Instead of assessing how to leverage an expansion of health savings accounts, Obamacare taxed them, defeating the purpose entirely. Instead of focusing on those who needed a little assistance with covering healthcare costs, those caught in the zombieland of not qualifying for Medicaid but not making enough money to purchase quality health insurance coverage, Obama and his progressive socialist acolytes sought to run the entire system and create unfair competition with the private sector, just as they’ve driven private sector lending from college student loans in Obamacare — another example of an unrelated grab. Why not assess how we could advance the concept of “portability” for individual health care plans? Why not open up greater competition and end the state-by-state monopolies in the healthcare insurance marketplace?
Nope, not a single free enterprise solution was sought because that would be counter to the agenda that government should do it. We’ve seen the system of co-ops fail. As reported by the Washington Free Beacon, “More than half of the 23 co-ops created under Obamacare are closing, the Associated Press reported.
Arizona’s co-op Meritus Health Partners and Michigan’s Consumers Mutual Insurance went out of business this week, adding themselves to the 10 that have already failed including co-ops in Utah, Kentucky, New York, Nevada, Louisiana, Oregon, Colorado, Tennessee, South Carolina and a co-op that served both Iowa and Nebraska.

Supplied material:
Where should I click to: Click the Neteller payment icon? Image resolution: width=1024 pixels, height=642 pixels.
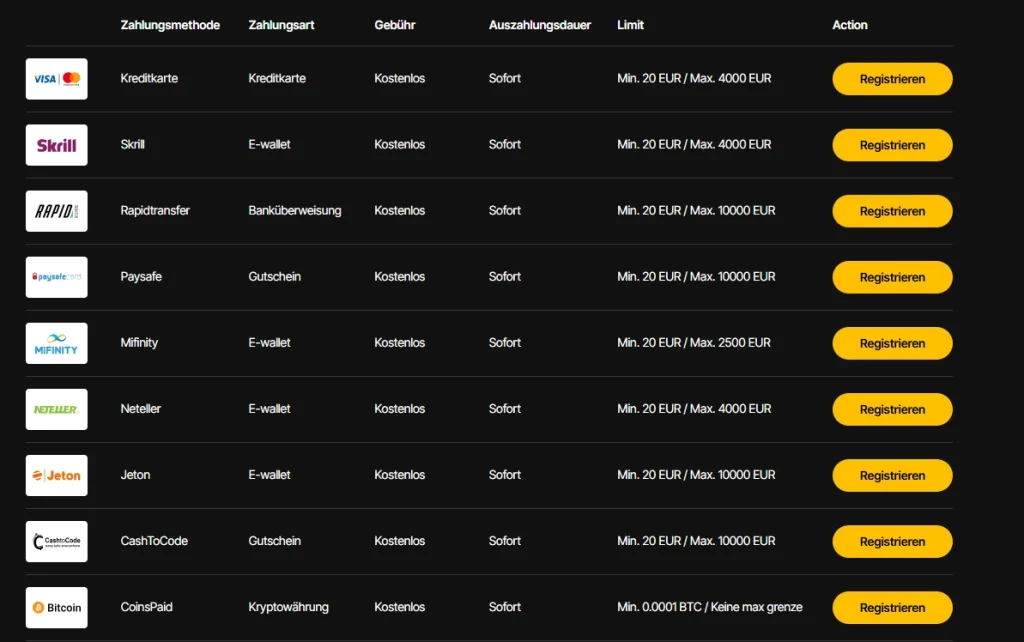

Things to do:
**a.** In the passage on Obamacare, which two co-ops are said to have gone out of business this week?
**b.** Continue the passage on Obamacare from the point where it stops.

Replies:
**a.** Arizona's Meritus Health Partners and Michigan's Consumers Mutual Insurance.

**b.**
“Republicans said the taxpayer-financed program exemplifies the problems of ‘crony capitalism’ in which the government backs certain businesses for political purposes,” said an Associated Press report. “Democrats countered that deep funding cuts forced by the GOP worsened the problems and contributed to the financial instability of many co-ops.” One expert said that one of the reasons co-ops are failing is due to artificially low premiums.”
Our Senior Fellow Healthcare economist at NCPA, Dr. Devon Herrick, predicted this failure in a Townhall piece, “Consumer Operated and Oriented Health Plans (CO-OPs) as they are officially called, were intended to function as a so-called “public plan option” under Obamacare. I predicted CO-OPs’ demise in testimony before the House Committee on Oversight and Government Reform subcommittee on health back in February 2014.
As an economist, I knew CO-OPs’ only reason to exist was political. They were established to gain the support of liberal progressives, who really wanted a government health insurer to replace the private health insurance industry. Progressives lobbied for a public plan because they believe for-profit insurers have high overhead, greedy shareholders and other expenses which would be better spent on health care. CO-OP proponents naïvely believed that health insurance CO-OPs would out-compete for-profit insurers because CO-OPs ostensibly do not have a profit motive. However, even nonprofit health insurers have to earn a profit eventually, or they face bankruptcy just like for-profit insurers. From the start, the CO-OP program was plagued by numerous flaws.”
It’s all crumbling around Barack Obama. This is what happens when the curtain is drawn back on “hope and change.” At this rate, a year from now, there won’t be a single accomplishment which Obama can tout — unless you consider the fundamental transformation of America as an achievement. There he has been utterly and disastrously successful.